“I don’t need to prove anything.”
“Not to me. But you do to yourself.”
She hesitates, thinking it through, but I know she still wants to kill me. She still dreams about it after Rowena’s death.
“Take your revenge,”I say in her head.
That does it. Her rage overwhelms her thoughts as she runs for me. For a second, I’m not even sure she bothered to pullher weapon from where it was tucked between her hip and her leggings, but she does. Pulling it free from the sheath, she leaps toward me.
I don’t move. I let her attack. I want her to see the damage she can do, but also how much more she could do with proper training. Despite her wanting to be independent and fierce, she’s going to need me and my pack to teach her how to live that way.
She does have one thing I don’t have to teach her—guts.
Her blade slices down hard as she aims for my neck, but the angle is all wrong, and the swipe of her forearms sends the blade against my shoulder, slicing into my deltoid muscle rather than across my neck. She yanks her arm back, aiming for my chest. She doesn’t hesitate; she drives the knife down with both of her hands through my heart.
She releases her blade with a heavy breath before looking me in the eyes. She blinks several times, as if she can’t believe what she just did.
“I’m—I’m so sorry. I’ll grab Riven. You’re going to be okay. Just—”

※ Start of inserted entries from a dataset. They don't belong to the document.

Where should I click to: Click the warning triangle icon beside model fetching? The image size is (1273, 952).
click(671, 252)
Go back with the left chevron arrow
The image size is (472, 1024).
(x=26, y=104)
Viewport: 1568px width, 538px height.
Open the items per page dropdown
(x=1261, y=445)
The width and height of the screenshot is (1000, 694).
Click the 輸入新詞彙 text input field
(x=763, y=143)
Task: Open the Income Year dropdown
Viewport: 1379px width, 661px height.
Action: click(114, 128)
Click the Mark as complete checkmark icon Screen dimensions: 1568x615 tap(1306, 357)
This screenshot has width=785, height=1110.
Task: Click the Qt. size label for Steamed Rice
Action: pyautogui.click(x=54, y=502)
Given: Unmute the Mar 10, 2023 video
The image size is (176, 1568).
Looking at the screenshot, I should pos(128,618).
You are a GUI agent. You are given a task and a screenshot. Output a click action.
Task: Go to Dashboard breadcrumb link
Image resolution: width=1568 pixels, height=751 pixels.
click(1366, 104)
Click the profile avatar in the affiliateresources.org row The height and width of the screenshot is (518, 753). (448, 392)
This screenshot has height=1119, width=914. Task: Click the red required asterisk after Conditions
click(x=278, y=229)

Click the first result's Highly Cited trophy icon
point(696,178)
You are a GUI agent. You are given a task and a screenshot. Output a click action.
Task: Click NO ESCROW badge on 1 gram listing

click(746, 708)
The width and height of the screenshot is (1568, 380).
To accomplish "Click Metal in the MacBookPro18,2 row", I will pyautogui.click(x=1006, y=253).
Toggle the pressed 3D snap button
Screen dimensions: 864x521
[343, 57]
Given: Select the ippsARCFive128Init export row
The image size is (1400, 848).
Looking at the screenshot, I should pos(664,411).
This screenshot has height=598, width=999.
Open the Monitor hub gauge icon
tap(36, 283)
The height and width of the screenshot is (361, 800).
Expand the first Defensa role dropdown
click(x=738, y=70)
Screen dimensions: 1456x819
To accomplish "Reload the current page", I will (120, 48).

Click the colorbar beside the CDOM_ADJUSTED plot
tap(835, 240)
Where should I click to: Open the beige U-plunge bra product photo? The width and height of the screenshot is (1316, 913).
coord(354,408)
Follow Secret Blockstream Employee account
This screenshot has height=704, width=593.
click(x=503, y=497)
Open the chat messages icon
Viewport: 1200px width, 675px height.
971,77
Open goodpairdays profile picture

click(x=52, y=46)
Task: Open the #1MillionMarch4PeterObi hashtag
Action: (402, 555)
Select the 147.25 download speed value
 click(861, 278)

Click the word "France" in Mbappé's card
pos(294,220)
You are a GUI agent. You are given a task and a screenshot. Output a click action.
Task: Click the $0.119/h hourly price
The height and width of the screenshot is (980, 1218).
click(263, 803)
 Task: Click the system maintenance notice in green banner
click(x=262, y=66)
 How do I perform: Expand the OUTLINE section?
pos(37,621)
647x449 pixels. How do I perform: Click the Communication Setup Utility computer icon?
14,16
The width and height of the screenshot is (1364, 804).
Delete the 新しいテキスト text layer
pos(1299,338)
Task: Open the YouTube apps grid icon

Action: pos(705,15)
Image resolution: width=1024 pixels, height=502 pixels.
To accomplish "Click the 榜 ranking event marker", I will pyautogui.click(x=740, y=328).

She tries to pull away, intending to hunt down Riven, but I catch her wrist before she can climb off me.
I grab the handle of the blade and yank it out with a hiss before tossing it on the floor. The wound immediately starts healing itself. The mix of vampire and wolf shifter blood in me is tending to my wounds. I rarely, if ever, need a healer for my body to heal.
“Lesson one—don’t ever sink your weapon into an enemy unless you are sure it will kill them. Lesson two—only a stake through the heart can kill a vampire.” In the next blink of the eye, we’ve switched positions. She’s beneath me, her warm body melting my icy exterior as I press my canines against her throat, giving her a view of the wound that is already mostly healed.
“You’re brave. Possibly the bravest of us all. And you’re mourning. You want revenge. You want to make all the pain go away. But letting me or another vampire or witch kill you isn’t the answer you’re looking for. That’s just letting us win.”
Her heart thunders in her chest as she stills with my sharp teeth brushing against her flesh. She swallows as if taunting me, like she knows I won’t actually bite her. She doesn’t know me very well.
“We both need each other—”
“I don’t need you,” she protests.
“You do if you want to stay alive. If you want your wolf back. If you want to be able to back up that bark with some bite and teeth of your own.”
She growls.
I grin. “I want to make a deal with you, one we cast in blood this time.”
“No, I’m not making any sort of magical deal with you.”
“Even one that assures I won’t kill you? That gives you back some of the power in our dynamic? And that ultimately ensures you have the power to survive in this world?”
“No deal can give me all of that.”
“I need the information to break the curse. You need that knowledge as well—it will give you back your own power. Power to control your own fate again, instead of Ambrose or me assuming you are our mate. And you want your wolf back. We agree to share any knowledge we gain about the curse or how to get your wolf back, through our visions and by consulting other seers together. We won’t stop until we find out how to break the curse and you have gained your wolf back.”
“It’s not enough.”
“I vow to protect you, no matter the consequences. I will do everything in my power to keep you alive, including sacrificing myself if it comes down to it.”
“And I would have to do no such thing for you?”
I chuckle. “No, you don’t have to protect me. In fact, you can continue to actively try to kill me.”
Her lips curl up at that. “What happens if we don’t honor this deal, if we seal it with blood?”
“Depends on the transgression, but usually the magic of the deal would try its best to force you to honor it. If you still didn’t, then it would cause you physical pain. And if you really broke the deal, you’d die.”